Im Stadtteil Bahrenfeld legt die Lutherkirche den Finger in soziale Wunden, macht öffentlich, wo Schwache im sozial auseinanderdriftenden Stadtteil übergangen werden. Als der Einrichtungsträger "pflegen-und-wohnen" vor einem Jahr ein Altenheim schließen und kurzerhand eine Flüchtlingsunterkunft daraus machen wollte, protestierte die Kirchengemeinde. Der Träger musste seine Pläne ändern. Im Dezember 2014 startete die Gemeinde eine Postkartenaktion an den Hamburger Bürgermeister Olaf Scholz: "Viele Grüße aus der Schnackenburg." Auf der Karte steht: "1.300 Menschen sind ein Dorf! Aber ein Dorf hat Schulen, Kindergärten, Einkaufsmöglichkeiten, Cafés, einen Bolzplatz, Spielplätze, einen Sportverein, eine vernünftige Busanbindung, und die Bewohner gestalten und arbeiten verantwortlich mit. Eine besondere Situation braucht gute, neue Ideen. Ich fordere zusammen mit der ev. Luthergemeinde ein gemeinsam erarbeitetes Konzept aller Akteure für die Erstaufnahme Schnackenburg! Jetzt!"

Ein Balanceakt

Die Gemeinde arbeitet eng mit den Behörden zusammen, die Hamburger Innenbehörde finanziert zwei kirchliche Teilzeitkräfte, die Freizeitangebote für die Flüchtlinge organisieren. Gleichzeitig macht die Luthergemeinde problematische Entwicklungen und Missstände öffentlich - ein Balanceakt.

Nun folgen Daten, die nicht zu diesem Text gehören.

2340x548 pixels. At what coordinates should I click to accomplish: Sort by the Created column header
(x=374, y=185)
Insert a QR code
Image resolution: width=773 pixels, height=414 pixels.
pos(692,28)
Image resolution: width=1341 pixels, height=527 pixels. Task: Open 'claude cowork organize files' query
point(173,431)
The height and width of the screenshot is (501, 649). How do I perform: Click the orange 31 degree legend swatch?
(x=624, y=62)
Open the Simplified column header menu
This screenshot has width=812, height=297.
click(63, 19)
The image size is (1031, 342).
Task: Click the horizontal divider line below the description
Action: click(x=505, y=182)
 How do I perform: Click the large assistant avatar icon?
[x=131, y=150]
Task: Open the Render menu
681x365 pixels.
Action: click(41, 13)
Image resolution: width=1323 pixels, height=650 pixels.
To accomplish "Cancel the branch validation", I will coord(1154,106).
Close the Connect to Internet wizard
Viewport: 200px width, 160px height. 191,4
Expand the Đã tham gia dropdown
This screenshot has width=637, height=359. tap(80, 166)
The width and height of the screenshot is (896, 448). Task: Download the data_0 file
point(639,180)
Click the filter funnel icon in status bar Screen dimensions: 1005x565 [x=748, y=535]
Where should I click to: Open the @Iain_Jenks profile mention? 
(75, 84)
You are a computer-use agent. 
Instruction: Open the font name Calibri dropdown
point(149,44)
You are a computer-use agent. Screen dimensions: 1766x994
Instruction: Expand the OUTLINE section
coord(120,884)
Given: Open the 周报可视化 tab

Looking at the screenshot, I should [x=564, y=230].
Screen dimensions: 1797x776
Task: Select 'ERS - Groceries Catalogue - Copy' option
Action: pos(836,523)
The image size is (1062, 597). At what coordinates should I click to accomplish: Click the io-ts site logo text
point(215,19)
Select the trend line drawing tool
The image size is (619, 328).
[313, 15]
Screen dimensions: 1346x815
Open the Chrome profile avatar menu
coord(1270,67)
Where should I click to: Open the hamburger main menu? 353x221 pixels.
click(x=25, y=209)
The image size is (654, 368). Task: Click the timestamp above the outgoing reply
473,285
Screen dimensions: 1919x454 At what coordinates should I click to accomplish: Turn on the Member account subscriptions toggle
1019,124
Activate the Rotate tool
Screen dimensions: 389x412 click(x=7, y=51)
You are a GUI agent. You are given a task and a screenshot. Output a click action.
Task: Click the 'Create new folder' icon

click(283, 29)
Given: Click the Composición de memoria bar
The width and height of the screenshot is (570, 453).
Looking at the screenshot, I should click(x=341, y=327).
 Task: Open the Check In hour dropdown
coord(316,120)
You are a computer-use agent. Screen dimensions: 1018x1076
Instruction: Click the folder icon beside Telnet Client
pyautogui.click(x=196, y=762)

Lebensmittelausgabe auf dem Luthercampus: Bei Hanniye und Reza scheint die Anspannung wie weggeblasen. Im neuen Schreiben der Migrationsbehörde steht das Wort "Aufenthaltsgestattung", Hanniye lächelt. Eigentlich bedeutet es nur, dass sie sich zur Durchführung des Asylverfahrens in Deutschland aufhalten dürfen. Bei ihnen weckt es jedoch Hoffnung. Hanniye fängt an zu erzählen, wie sie sich gleich nach ihrer Ankunft allein, ohne ihren Mann, zur Hauptkirche St. Petri in der Innenstadt aufgemacht habe, um sich dort taufen zu lassen. Die neu getaufte Iranerin nimmt eine absolut entschiedene Haltung ein: Als Muslima habe sie in ihrem Umfeld erlebt, dass Frauen nichts gelten würden, und dann bei ihren christlich-armenischen Freunden in Teheran etwas Anderes gelernt: "Liebe die anderen, wie dich selbst." Christentum heiße für sie Freiheit, bedeute, gleiche Rechte zu haben wie die Männer. In St. Petri setzte sie sich intensiv mit den Inhalten des Glaubens auseinander, "14 hours face-to-face-discussion", erzählt sie. So emphatisch, so ungebrochen wie Hanniye hört man selten jemanden vom christlichen Glauben reden.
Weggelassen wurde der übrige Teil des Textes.